**WHAT TO WORK ON:** Put every line of the data below into a JSON list of strings, with one string per line and no blank lines. Omit the pictures from the list.

-- start of GIVEN DATA --

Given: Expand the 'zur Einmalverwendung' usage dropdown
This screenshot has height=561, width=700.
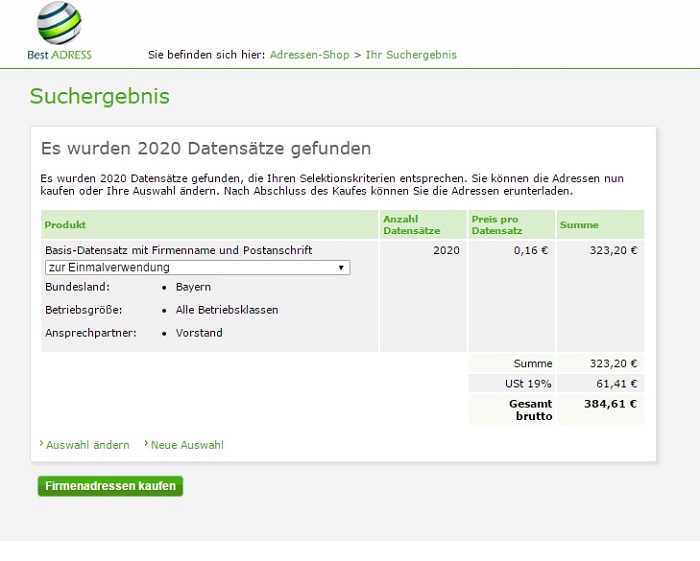Looking at the screenshot, I should click(x=197, y=268).
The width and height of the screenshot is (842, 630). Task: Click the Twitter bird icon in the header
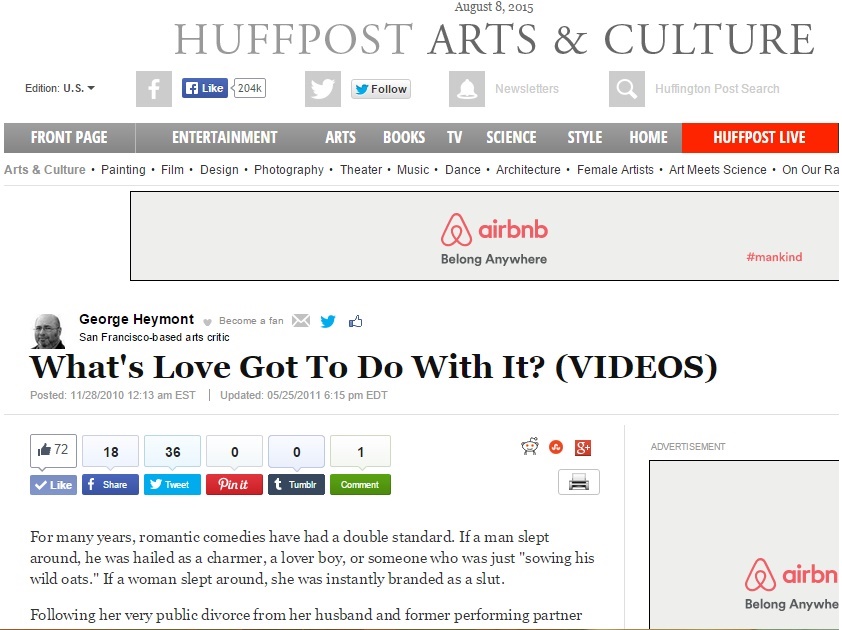[322, 89]
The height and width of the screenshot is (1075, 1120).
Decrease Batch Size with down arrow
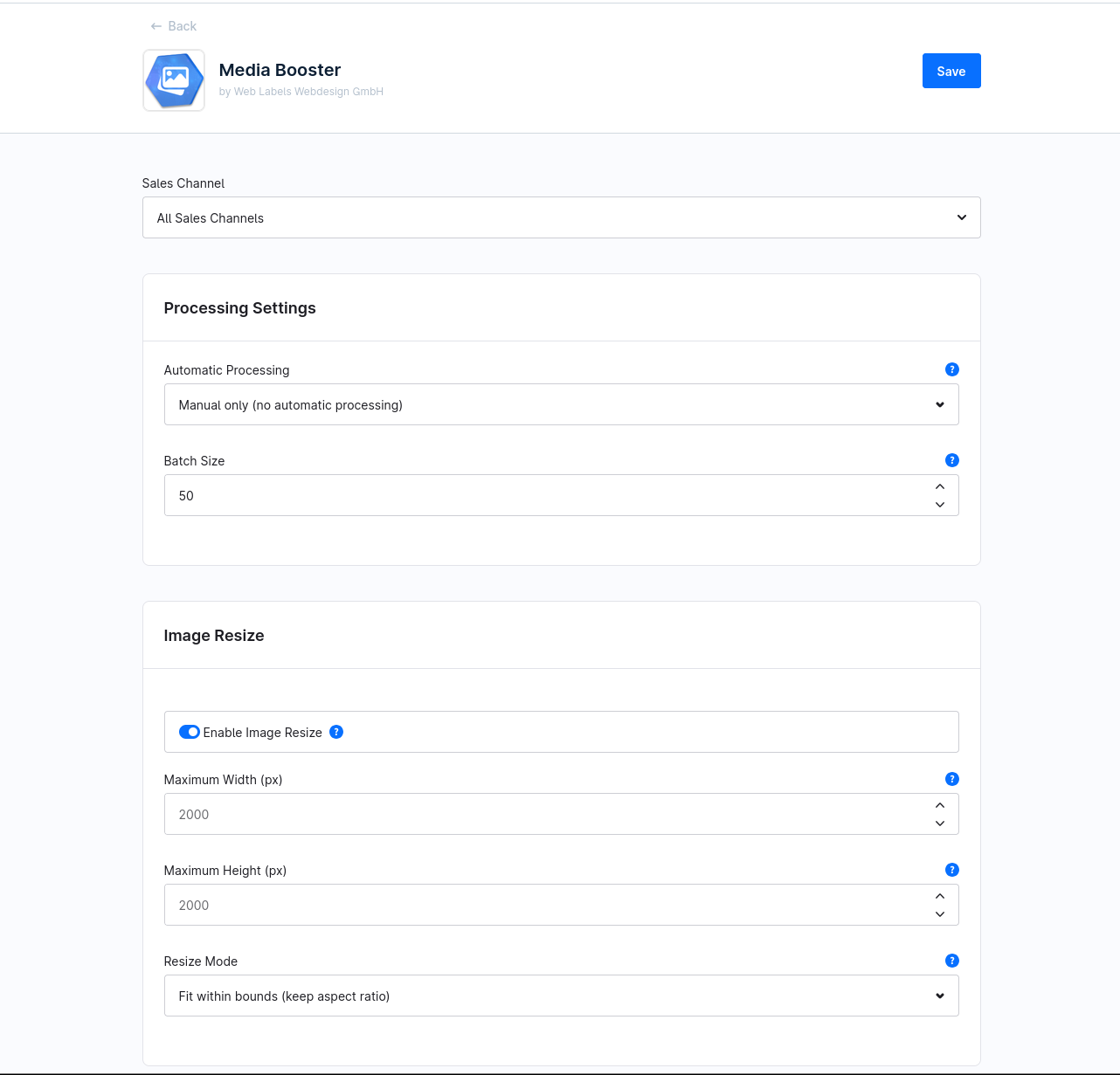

-- end of GIVEN DATA --

**PROBLEM SOLUTION:**
[
  "Given: Expand the 'zur Einmalverwendung' usage dropdown",
  "This screenshot has height=561, width=700.",
  "Looking at the screenshot, I should click(x=197, y=268).",
  "The width and height of the screenshot is (842, 630). Task: Click the Twitter bird icon in the header",
  "[322, 89]",
  "The height and width of the screenshot is (1075, 1120).",
  "Decrease Batch Size with down arrow"
]